The suspects were apparently inside the house when special police and NSS units broke into it early in the morning. Masked and heavily armed officers escorted them out of the house a few hours later.
Residents of neighboring homes said they heard gunshots and explosions at the start of the operation. “We were sleeping when it all started,” one man told RFE/RL’s Armenian service (Azatutyun.am). “I thought it was fireworks.”
Gayane Hakhverdian, another local resident, said the house belongs to her sister’s family. “They had serious financial problems and had to rent out this house through a middleman a month ago,” she said.
“We didn’t know how many people lived here,” said another neighbor. “They came and went.
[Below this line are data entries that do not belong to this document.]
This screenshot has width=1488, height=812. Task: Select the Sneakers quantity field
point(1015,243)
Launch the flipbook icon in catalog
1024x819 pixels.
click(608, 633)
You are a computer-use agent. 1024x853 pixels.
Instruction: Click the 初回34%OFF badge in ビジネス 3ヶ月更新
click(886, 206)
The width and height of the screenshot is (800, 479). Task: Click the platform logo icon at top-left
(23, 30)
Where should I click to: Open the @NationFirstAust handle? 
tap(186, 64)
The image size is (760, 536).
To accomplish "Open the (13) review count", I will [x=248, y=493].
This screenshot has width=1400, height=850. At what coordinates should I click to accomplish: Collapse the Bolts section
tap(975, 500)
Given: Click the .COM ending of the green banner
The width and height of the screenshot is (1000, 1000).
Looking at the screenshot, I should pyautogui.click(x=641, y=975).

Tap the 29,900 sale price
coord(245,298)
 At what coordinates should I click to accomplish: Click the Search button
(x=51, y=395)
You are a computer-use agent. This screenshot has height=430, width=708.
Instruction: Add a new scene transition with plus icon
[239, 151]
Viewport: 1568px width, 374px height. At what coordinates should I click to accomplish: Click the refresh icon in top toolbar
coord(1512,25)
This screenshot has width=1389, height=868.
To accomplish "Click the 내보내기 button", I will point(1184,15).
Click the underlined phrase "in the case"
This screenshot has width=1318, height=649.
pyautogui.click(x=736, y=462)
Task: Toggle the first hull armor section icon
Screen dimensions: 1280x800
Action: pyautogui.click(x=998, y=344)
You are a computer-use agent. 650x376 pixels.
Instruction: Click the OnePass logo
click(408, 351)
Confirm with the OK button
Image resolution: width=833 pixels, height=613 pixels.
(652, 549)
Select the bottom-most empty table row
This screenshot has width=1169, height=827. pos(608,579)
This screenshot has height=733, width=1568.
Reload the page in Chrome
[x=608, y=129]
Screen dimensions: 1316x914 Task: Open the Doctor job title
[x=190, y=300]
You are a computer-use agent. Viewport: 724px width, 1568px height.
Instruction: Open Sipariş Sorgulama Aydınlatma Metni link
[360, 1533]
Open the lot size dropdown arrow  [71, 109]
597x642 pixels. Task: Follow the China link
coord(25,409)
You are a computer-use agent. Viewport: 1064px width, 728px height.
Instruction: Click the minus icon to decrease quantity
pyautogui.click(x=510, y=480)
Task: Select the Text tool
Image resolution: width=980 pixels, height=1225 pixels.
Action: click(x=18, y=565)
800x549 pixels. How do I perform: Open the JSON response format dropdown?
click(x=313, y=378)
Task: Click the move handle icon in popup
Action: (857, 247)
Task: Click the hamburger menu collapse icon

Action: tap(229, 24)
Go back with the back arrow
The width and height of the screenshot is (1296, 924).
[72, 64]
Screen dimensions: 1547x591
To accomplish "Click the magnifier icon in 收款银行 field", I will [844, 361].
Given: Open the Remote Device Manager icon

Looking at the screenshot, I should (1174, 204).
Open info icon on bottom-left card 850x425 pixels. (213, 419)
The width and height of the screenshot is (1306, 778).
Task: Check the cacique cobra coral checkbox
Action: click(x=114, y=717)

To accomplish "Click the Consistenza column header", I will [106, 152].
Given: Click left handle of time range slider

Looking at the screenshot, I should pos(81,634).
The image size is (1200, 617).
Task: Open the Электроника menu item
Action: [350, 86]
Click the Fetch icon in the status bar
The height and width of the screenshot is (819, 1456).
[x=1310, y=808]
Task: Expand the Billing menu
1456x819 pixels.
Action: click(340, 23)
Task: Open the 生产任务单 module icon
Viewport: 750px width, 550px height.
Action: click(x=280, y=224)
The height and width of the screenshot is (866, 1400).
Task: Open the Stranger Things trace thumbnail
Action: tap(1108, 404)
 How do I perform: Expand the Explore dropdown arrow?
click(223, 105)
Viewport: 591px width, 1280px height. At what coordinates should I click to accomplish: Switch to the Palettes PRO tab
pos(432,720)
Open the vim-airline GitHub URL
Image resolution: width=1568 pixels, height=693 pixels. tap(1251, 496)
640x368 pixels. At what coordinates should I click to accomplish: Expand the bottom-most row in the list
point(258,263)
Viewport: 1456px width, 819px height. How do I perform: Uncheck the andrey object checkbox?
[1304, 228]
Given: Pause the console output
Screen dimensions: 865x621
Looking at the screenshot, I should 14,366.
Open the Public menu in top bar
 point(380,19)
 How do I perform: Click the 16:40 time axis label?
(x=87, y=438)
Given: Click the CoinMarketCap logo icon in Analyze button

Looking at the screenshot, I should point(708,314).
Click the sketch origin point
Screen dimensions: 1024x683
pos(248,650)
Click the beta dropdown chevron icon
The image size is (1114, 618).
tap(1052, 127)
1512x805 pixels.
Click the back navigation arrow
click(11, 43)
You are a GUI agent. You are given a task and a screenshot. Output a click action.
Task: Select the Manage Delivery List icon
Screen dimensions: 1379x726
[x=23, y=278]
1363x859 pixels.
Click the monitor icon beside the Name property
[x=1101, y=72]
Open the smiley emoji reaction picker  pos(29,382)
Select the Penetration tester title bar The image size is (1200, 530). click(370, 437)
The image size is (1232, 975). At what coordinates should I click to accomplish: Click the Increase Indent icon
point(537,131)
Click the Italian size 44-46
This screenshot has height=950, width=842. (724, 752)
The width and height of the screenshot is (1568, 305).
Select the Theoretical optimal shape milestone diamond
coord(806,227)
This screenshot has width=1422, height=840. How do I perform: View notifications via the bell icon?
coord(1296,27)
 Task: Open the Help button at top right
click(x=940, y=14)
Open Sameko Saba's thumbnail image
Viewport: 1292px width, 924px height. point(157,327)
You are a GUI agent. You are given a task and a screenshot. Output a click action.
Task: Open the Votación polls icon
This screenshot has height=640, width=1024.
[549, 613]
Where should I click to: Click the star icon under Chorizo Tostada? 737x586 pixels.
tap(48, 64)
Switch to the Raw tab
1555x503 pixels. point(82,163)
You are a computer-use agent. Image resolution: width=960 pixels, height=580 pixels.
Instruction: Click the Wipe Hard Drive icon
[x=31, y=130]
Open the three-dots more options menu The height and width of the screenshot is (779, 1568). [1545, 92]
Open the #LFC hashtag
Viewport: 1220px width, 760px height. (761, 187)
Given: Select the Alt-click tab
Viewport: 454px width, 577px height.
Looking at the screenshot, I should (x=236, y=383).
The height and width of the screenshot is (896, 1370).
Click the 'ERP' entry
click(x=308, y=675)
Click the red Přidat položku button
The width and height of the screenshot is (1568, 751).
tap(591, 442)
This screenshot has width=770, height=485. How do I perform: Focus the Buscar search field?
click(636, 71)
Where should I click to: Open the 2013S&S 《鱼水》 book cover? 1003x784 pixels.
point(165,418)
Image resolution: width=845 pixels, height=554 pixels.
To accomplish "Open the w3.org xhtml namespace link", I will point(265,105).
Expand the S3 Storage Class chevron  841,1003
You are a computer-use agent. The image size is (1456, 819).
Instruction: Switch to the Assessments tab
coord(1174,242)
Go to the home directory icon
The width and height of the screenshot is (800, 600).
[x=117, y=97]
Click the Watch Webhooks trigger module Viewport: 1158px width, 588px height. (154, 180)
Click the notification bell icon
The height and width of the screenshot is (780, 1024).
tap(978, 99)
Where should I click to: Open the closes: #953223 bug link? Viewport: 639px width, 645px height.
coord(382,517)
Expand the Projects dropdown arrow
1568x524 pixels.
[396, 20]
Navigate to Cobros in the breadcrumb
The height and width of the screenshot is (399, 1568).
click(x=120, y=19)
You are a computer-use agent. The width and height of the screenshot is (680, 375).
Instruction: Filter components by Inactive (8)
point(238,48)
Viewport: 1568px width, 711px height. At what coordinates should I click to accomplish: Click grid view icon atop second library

Nor did we see or socialize with them.”
Several locals suggested that some of the tenants and their visitors might be Diaspora Armenians, pointing to their Armenian dialects.
Surprisingly, the security forces did not seal the house after they finished searching it. Journalists and neighbors had no trouble entering it moments later. Among the objects lying there were banners and emblems of an obscure Armenian nationalist group that announced its existence on Facebook early this year.
The group is called Hayots Vahan Gund (Armenian Shield Regiment) and led by a man also called Artur Vartanian. A video posted on Facebook in February showed a uniform-clad Vartanian reading out a statement in front of nine other armed men who also wore army fatigues. The group claimed that it was filmed in Kessab, an Armenian-populated town in northern Syria that was overrun by Islamist rebels in March 2014 and subsequently recaptured by Syrian government troops.
Vartanian said in the footage that they have set up the Armenian Shield to put up “armed resistance to terrorists” threatening Armenians in the face of the world’s “criminal silence” on Syria. “Our aim is to ensure the security of the Armenian nation,” he declared.
Meanwhile, President Serzh Sarkisian praised the security operation when he met with the head of the NSS, Gorik Hakobian, and the national police chief, Vladimir Hakobian, later on Wednesday. “Armenia must remain one of the safest countries in the world,” he said at the meeting. “In our country, there must be no events that could somehow undermine the country’s reputation, including in this area.”
According to the presidential press office, Sarkisian also said that “ongoing geopolitical developments” require a tightening of security in Armenia. The Armenian authorities will therefore continue to take “preventive measures” for that purpose, he said.